* Exercise directions *
Copy the lines of the material below word for word, from the line with "Viewport: 1024px width, 635px" to the line with "click(29, 161)", including both of those lines.

[Collected data]
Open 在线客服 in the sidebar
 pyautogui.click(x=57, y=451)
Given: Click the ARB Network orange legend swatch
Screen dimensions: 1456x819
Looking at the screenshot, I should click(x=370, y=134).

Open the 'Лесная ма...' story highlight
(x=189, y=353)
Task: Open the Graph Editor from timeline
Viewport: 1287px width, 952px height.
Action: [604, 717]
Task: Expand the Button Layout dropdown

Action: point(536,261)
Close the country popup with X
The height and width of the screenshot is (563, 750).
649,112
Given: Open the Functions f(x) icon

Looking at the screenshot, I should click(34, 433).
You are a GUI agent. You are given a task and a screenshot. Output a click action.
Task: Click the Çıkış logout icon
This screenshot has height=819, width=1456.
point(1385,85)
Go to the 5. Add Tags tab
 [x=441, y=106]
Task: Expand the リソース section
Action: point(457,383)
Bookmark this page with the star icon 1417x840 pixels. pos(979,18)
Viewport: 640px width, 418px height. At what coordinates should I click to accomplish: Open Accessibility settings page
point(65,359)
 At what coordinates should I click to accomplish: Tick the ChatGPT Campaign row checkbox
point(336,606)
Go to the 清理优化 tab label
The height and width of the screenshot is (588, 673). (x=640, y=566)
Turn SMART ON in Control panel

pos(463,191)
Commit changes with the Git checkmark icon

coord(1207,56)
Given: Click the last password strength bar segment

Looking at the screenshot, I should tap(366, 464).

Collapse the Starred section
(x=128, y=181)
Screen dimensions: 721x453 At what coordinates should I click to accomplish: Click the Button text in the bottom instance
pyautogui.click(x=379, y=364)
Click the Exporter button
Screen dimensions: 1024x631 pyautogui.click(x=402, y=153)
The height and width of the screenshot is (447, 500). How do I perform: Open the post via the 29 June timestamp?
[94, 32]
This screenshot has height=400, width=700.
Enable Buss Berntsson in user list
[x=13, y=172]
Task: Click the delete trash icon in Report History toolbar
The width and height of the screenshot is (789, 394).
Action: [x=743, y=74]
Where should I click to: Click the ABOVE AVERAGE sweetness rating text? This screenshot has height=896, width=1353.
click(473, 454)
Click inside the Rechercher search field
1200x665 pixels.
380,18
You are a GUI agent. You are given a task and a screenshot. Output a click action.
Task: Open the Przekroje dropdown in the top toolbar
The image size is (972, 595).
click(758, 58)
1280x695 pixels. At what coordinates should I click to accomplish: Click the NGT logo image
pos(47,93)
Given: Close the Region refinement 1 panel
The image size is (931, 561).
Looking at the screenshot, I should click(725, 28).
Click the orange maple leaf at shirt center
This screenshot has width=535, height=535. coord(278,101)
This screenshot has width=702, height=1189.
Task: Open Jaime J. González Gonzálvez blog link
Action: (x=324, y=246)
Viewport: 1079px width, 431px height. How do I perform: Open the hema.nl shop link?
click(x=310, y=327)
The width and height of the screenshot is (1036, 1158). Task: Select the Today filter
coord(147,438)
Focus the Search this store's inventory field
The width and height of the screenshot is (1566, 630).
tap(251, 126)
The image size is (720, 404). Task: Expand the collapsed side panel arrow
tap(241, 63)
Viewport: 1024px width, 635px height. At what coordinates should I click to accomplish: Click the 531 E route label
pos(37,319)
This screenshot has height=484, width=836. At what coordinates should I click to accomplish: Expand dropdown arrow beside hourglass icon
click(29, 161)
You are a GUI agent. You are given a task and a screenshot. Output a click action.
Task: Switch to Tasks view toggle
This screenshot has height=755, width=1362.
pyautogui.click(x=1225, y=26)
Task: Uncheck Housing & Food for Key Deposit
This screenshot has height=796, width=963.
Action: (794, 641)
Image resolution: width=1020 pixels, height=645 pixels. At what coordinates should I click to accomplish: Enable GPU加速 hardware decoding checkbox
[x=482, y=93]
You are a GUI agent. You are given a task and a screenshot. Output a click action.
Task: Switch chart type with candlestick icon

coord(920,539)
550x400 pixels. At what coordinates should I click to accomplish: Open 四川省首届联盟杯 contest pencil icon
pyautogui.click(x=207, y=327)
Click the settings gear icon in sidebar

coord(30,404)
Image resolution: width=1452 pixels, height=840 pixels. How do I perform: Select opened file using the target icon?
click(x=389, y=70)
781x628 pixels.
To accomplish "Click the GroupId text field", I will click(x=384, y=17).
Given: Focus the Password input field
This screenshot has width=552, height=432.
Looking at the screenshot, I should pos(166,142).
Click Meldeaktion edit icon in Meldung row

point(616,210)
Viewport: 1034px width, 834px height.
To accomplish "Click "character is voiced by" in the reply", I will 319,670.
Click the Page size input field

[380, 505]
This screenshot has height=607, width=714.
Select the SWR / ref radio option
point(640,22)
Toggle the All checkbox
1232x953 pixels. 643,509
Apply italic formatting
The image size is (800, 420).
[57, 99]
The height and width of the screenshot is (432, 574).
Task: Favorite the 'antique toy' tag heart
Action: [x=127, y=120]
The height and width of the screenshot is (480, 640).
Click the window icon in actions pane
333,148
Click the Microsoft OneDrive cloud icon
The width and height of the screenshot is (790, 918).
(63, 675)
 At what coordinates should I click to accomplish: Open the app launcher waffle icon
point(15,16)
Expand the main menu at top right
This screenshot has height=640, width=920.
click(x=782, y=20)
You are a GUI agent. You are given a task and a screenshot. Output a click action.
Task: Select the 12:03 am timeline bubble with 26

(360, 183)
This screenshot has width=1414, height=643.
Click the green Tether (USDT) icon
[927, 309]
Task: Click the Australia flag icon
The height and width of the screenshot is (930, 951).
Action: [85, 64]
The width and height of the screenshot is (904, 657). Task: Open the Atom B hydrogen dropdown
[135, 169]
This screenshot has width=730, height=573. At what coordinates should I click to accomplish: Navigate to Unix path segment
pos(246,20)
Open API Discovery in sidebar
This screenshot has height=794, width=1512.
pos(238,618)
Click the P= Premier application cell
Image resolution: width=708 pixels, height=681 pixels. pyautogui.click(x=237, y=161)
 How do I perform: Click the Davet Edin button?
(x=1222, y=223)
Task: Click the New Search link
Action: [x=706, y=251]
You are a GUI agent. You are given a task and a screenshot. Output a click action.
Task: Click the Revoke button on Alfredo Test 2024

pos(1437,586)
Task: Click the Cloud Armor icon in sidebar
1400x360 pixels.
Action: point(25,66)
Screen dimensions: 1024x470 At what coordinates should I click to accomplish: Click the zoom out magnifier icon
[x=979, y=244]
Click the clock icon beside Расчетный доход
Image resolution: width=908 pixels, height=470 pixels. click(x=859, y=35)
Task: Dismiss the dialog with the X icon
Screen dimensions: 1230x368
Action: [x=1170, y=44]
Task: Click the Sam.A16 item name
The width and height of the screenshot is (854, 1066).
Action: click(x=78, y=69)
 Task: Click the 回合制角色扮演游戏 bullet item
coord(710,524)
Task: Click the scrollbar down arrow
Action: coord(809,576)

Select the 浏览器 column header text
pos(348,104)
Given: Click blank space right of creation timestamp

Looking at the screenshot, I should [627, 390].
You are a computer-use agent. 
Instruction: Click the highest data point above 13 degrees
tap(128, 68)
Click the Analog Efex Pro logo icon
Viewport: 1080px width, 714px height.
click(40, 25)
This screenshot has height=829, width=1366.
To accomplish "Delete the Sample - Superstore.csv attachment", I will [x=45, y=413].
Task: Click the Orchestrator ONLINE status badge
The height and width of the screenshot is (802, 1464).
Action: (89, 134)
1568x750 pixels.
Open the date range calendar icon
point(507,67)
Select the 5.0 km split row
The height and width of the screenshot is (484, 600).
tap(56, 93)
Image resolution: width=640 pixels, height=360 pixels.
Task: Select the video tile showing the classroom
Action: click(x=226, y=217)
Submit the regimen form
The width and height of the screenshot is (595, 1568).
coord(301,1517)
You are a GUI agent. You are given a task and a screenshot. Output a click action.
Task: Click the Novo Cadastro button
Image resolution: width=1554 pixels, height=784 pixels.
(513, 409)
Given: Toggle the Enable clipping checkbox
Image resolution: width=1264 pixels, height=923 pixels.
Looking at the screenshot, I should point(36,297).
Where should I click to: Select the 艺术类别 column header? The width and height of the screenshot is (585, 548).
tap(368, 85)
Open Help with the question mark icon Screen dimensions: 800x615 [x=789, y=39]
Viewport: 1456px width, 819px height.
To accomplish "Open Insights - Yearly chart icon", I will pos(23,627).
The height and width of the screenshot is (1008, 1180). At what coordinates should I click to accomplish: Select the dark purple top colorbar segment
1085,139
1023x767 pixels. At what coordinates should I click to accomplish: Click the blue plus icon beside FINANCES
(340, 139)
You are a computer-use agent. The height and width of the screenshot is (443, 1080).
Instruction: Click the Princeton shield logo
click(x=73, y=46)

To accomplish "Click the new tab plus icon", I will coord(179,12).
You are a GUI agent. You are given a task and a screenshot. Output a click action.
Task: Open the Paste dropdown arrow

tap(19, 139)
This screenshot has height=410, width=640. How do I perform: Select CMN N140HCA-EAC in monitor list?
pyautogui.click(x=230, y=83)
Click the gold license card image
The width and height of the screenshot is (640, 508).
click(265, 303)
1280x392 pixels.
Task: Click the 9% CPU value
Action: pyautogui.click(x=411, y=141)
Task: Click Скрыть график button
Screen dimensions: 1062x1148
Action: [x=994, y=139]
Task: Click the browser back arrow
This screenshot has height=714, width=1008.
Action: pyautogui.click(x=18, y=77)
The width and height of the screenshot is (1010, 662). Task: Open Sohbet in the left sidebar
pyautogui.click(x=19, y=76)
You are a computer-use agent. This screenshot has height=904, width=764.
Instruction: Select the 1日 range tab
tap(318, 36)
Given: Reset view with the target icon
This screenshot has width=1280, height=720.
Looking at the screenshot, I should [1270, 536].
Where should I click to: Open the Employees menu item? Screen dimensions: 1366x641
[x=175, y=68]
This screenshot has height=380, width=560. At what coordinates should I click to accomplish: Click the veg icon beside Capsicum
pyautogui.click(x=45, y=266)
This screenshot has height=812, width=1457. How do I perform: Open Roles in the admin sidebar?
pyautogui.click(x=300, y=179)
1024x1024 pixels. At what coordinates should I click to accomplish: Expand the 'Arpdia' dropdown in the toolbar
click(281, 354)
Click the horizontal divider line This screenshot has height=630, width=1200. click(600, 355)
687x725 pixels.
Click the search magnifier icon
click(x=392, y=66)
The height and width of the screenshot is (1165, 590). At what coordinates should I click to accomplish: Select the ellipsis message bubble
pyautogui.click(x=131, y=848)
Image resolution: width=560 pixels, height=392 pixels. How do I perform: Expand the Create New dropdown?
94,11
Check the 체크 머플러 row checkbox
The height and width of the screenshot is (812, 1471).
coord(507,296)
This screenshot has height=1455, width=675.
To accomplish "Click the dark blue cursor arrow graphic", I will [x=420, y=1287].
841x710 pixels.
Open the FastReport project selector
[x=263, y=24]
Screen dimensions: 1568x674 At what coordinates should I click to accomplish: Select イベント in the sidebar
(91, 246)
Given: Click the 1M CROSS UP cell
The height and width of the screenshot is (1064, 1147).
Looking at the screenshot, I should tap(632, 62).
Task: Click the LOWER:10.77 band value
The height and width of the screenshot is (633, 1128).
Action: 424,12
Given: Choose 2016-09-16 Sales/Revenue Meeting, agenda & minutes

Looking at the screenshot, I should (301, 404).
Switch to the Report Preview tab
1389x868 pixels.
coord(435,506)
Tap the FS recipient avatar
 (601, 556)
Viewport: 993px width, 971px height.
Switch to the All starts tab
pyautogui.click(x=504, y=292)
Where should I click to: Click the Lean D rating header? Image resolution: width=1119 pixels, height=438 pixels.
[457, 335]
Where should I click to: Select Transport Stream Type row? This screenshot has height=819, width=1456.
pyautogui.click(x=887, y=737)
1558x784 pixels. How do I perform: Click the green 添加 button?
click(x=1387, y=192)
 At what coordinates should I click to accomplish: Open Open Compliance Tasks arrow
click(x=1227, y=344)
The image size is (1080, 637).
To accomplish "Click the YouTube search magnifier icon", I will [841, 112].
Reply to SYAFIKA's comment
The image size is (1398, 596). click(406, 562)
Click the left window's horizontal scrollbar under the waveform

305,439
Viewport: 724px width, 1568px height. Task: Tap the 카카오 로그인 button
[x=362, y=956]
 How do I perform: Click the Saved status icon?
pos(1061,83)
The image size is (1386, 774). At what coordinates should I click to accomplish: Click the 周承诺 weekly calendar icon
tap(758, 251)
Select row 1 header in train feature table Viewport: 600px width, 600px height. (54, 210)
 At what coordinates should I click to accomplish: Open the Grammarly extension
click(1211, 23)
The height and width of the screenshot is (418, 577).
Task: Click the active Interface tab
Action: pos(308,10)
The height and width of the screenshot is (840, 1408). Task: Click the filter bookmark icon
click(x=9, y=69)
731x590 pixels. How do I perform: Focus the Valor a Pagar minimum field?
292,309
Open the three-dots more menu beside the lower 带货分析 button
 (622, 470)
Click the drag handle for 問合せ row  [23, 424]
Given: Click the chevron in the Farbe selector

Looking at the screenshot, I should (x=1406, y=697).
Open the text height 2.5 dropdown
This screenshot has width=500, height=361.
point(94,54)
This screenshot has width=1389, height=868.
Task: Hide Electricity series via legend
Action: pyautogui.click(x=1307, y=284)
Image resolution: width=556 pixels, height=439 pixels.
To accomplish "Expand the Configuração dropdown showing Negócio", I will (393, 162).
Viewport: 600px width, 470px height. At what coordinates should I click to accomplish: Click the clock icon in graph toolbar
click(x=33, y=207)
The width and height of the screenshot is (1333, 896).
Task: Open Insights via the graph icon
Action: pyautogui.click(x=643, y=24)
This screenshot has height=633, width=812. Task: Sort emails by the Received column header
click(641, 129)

* Completed task *
Viewport: 1024px width, 635px height. At what coordinates should I click to accomplish: Click the 531 E route label
pos(37,319)
This screenshot has height=484, width=836. At what coordinates should I click to accomplish: Expand dropdown arrow beside hourglass icon
click(29, 161)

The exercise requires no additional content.